* _Your objective_
Please continue the bioinformatics and enterprise IT article, picking up right after its last sentence.

* _Selected extract_
Bio gold rush could pay off for enterprise IT

By , IDG News Service |  Business

Like most of us, IT managers at major retailing or banking companies probably find the current revolution in life sciences research compelling because of its promise to disarm hereditary diseases or cancers. But they may not realize that they also have a professional self-interest in computationally driven work on genetics, proteins, and pharmaceuticals.

Vendors who have traditionally served enterprise IT customers are now turning, dollar signs flashing in their eyes, to the potentially lucrative new bioinformatics market. As they compete to meet the specific customer requirements in this niche, the side effect could be a technological payoff for their traditional customers across a wide range of industries.

At a time when other IT market segments have cooled, bioinformatics is hot, according to Mike Swenson, senior research analyst at IDC. "The major vendors clearly see that this has the opportunity to be a major growth area," he said. IDC predicts that the bio-science IT market will grow from US$10.4 billion in 2000 to about $38 billion in 2006, an annual growth rate of 24 percent.

A defining characteristic of bioinformatics applications are their use of extremely large amounts of data, which is pushing high-end server, storage and database technology development at companies such as IBM Corp., Sun Microsystems Inc., Hewlett-Packard Co. (HP), Compaq Computer Corp. and Oracle Corp.

"There are several very important areas where our life sciences customers have had a profound impact on our technologies and products," said Ty Rabe, director of high-performance technical computing solutions at Compaq.

* _Stored data_
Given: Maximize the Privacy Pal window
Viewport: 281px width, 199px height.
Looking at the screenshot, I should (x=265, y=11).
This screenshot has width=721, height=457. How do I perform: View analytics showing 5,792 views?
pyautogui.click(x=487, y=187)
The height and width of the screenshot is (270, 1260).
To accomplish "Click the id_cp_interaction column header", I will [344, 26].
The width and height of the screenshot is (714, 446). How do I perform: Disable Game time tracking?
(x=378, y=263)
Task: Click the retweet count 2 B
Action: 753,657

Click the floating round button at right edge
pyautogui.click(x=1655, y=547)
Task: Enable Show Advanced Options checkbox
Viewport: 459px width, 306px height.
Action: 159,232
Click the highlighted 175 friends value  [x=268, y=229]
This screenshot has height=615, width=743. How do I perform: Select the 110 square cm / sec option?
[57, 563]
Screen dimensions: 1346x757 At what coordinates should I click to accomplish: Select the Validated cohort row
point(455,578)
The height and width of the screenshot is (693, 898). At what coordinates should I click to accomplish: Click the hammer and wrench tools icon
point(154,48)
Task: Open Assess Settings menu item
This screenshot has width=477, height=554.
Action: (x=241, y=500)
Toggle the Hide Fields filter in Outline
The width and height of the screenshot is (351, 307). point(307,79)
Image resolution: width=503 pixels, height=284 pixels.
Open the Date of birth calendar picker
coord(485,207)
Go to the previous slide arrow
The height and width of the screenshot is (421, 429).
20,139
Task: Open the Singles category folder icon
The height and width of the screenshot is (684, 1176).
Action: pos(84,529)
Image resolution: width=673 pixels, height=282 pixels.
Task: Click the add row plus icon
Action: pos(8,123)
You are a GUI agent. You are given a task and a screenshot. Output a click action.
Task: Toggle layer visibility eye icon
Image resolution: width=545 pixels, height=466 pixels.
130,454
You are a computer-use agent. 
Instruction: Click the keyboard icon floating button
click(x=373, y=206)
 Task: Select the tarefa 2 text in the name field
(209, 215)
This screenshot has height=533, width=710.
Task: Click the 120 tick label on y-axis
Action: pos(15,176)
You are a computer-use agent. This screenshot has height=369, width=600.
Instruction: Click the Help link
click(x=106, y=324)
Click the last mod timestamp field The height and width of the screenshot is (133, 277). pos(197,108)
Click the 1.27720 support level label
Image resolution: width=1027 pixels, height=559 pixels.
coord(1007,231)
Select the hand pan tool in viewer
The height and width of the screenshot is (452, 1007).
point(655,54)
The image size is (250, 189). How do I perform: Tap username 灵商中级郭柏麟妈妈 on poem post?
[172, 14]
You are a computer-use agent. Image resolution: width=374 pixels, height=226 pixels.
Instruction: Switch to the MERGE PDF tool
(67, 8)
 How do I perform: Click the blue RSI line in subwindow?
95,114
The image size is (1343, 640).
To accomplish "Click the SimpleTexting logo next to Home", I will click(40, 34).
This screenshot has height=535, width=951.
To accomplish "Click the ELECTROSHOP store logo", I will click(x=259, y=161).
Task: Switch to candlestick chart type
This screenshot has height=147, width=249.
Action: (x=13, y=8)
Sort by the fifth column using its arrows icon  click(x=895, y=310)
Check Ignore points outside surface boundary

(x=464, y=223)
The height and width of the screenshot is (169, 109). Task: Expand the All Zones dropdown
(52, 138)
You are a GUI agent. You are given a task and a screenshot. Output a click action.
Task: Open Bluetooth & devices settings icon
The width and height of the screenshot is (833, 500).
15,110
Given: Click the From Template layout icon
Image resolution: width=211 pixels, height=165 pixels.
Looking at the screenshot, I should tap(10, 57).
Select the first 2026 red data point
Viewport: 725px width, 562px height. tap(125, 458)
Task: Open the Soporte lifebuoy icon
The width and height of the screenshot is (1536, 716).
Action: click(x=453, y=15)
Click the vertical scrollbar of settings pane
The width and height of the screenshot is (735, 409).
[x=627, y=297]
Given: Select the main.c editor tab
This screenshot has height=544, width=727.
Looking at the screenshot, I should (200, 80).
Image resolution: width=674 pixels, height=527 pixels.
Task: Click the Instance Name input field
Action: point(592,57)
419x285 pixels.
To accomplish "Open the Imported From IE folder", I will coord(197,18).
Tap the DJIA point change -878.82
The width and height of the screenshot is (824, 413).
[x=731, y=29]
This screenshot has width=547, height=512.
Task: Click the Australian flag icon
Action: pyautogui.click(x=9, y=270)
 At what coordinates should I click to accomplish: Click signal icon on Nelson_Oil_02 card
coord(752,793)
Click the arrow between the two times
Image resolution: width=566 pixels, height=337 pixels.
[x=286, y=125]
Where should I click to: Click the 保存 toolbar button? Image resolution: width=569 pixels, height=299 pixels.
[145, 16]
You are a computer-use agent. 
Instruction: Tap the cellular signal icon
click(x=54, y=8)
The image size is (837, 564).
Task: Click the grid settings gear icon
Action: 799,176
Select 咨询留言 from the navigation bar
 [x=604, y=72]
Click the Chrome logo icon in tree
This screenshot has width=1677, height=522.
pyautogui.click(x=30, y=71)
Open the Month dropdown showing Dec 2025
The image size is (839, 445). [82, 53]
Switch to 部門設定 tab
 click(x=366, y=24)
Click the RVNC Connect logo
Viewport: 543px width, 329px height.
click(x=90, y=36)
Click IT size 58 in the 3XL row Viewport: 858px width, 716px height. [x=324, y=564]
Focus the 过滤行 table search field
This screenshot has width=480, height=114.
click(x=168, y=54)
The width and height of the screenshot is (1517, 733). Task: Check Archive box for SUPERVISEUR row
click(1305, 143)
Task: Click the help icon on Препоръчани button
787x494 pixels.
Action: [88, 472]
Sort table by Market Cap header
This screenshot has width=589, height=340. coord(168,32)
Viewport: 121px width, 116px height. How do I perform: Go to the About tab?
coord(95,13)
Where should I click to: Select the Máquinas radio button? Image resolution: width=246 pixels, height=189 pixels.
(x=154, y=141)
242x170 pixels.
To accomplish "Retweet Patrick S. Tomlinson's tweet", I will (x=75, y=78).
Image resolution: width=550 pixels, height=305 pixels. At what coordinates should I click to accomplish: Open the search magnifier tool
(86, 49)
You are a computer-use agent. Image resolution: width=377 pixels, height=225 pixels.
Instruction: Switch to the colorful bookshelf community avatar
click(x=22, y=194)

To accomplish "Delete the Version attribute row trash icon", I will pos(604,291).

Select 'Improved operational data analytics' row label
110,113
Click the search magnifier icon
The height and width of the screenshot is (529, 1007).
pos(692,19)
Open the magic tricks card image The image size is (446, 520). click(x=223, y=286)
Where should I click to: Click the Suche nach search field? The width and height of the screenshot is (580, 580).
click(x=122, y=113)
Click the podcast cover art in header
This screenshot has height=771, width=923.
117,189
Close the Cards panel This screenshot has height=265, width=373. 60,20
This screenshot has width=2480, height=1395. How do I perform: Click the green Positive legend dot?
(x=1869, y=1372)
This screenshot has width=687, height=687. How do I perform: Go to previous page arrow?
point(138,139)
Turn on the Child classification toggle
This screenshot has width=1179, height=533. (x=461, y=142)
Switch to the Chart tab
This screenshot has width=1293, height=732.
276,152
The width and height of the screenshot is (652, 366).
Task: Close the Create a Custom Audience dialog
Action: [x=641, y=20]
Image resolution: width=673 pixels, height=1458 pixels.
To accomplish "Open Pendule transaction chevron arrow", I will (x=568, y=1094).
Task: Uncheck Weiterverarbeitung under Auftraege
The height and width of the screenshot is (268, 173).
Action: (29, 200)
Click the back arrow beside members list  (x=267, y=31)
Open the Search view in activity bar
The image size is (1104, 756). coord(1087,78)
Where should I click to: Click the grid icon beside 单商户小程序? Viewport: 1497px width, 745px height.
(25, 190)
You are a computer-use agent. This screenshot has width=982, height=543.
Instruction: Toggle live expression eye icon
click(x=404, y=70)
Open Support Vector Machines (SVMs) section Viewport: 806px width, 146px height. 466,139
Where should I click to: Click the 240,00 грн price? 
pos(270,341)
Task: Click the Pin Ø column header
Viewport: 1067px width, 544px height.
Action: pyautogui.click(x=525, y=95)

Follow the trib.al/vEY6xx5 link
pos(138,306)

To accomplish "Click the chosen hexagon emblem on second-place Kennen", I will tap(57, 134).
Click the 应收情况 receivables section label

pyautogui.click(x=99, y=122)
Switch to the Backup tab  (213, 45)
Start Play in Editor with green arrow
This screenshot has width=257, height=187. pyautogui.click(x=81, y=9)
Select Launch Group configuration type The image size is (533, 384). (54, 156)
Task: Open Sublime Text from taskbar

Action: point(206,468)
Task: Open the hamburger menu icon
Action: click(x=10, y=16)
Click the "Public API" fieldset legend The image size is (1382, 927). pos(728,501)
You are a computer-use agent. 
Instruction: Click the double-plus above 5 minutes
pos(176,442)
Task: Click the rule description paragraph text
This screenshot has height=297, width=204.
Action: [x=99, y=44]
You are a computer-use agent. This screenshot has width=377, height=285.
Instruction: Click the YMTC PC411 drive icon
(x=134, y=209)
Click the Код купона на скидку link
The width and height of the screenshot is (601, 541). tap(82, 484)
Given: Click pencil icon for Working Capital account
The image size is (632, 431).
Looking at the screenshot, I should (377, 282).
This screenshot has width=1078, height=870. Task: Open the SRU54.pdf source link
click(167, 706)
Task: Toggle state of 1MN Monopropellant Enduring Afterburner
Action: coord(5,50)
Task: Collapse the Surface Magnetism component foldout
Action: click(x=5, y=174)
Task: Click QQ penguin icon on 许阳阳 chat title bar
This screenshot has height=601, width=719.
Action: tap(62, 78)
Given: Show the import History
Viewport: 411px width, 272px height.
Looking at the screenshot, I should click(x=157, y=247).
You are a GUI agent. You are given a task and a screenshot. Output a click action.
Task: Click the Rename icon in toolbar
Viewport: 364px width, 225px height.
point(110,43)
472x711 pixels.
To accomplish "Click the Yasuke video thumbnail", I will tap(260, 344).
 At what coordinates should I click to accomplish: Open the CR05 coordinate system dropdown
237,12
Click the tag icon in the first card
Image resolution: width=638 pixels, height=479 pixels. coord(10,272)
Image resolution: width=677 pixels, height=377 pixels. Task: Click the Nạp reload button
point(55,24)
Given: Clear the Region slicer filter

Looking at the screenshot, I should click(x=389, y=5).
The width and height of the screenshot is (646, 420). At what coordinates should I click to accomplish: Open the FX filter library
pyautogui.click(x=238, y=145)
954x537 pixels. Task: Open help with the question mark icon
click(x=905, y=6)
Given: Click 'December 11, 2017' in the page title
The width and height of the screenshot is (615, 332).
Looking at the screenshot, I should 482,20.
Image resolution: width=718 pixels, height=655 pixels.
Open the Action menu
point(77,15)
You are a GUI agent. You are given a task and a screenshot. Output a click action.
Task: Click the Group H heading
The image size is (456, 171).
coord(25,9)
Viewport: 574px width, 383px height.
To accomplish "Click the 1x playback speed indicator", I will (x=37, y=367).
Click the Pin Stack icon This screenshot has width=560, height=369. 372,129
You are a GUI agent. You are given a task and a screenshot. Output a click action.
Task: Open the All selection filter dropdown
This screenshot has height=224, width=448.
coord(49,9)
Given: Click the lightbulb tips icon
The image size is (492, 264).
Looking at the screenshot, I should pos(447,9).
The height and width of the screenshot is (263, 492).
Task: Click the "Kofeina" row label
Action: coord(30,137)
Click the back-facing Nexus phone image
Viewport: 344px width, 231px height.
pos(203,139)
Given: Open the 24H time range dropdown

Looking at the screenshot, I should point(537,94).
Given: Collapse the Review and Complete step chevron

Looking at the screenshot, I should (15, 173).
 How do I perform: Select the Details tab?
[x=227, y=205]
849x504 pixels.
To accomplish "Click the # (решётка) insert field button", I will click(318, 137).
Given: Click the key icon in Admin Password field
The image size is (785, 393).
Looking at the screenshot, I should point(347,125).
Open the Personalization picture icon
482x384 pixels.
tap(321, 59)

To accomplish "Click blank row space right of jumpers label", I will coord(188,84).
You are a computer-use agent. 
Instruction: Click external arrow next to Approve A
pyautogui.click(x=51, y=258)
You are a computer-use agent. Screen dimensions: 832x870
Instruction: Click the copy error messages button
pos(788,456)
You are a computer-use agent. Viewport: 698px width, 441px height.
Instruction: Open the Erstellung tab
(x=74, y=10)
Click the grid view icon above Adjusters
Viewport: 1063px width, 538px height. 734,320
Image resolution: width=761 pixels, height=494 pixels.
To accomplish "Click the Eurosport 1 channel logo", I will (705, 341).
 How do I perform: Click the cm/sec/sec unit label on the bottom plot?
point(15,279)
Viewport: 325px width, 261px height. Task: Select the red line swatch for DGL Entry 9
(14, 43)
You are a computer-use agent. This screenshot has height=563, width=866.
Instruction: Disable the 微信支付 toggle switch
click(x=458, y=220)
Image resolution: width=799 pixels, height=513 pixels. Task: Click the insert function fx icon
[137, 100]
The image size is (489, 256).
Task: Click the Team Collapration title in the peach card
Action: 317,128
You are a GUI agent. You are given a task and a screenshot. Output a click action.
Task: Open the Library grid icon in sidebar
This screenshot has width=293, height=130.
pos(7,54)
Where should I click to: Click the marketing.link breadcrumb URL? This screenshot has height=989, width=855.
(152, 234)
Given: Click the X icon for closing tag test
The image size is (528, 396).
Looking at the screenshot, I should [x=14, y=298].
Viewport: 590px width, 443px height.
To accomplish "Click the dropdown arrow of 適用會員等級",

* _Result for this exercise_
For example, life sciences customers have been taking relatively new technologies such as SANs (storage area networks) and scaling them up to extremely large sizes to find out if they are "bullet-proof," Rabe said. Celera Genomics Group has 120 terabytes of data stored on SANs, all set up using standard products, he said.

"In the process of creating these, we've discovered problems managing and moving around very large amounts of data," Rabe added. Compaq expects that other industries will get to that level of volume but over a longer time frame, and by the time they get there, such large-scale SANs will be truly bullet-proof thanks to the experience gained in life sciences.

For Sun's part, the explosion of data in both quantity and complexity -- "One person's DNA is 300 terabytes," said Siamak Zadeh, group manager of Sun's life sciences division -- is driving the company to develop a storage architecture roadmap from terabytes to exabytes. "We can handle the volume, but what about the I/O infrastructure to handle this, and the performance of I/O?" Zadeh asked.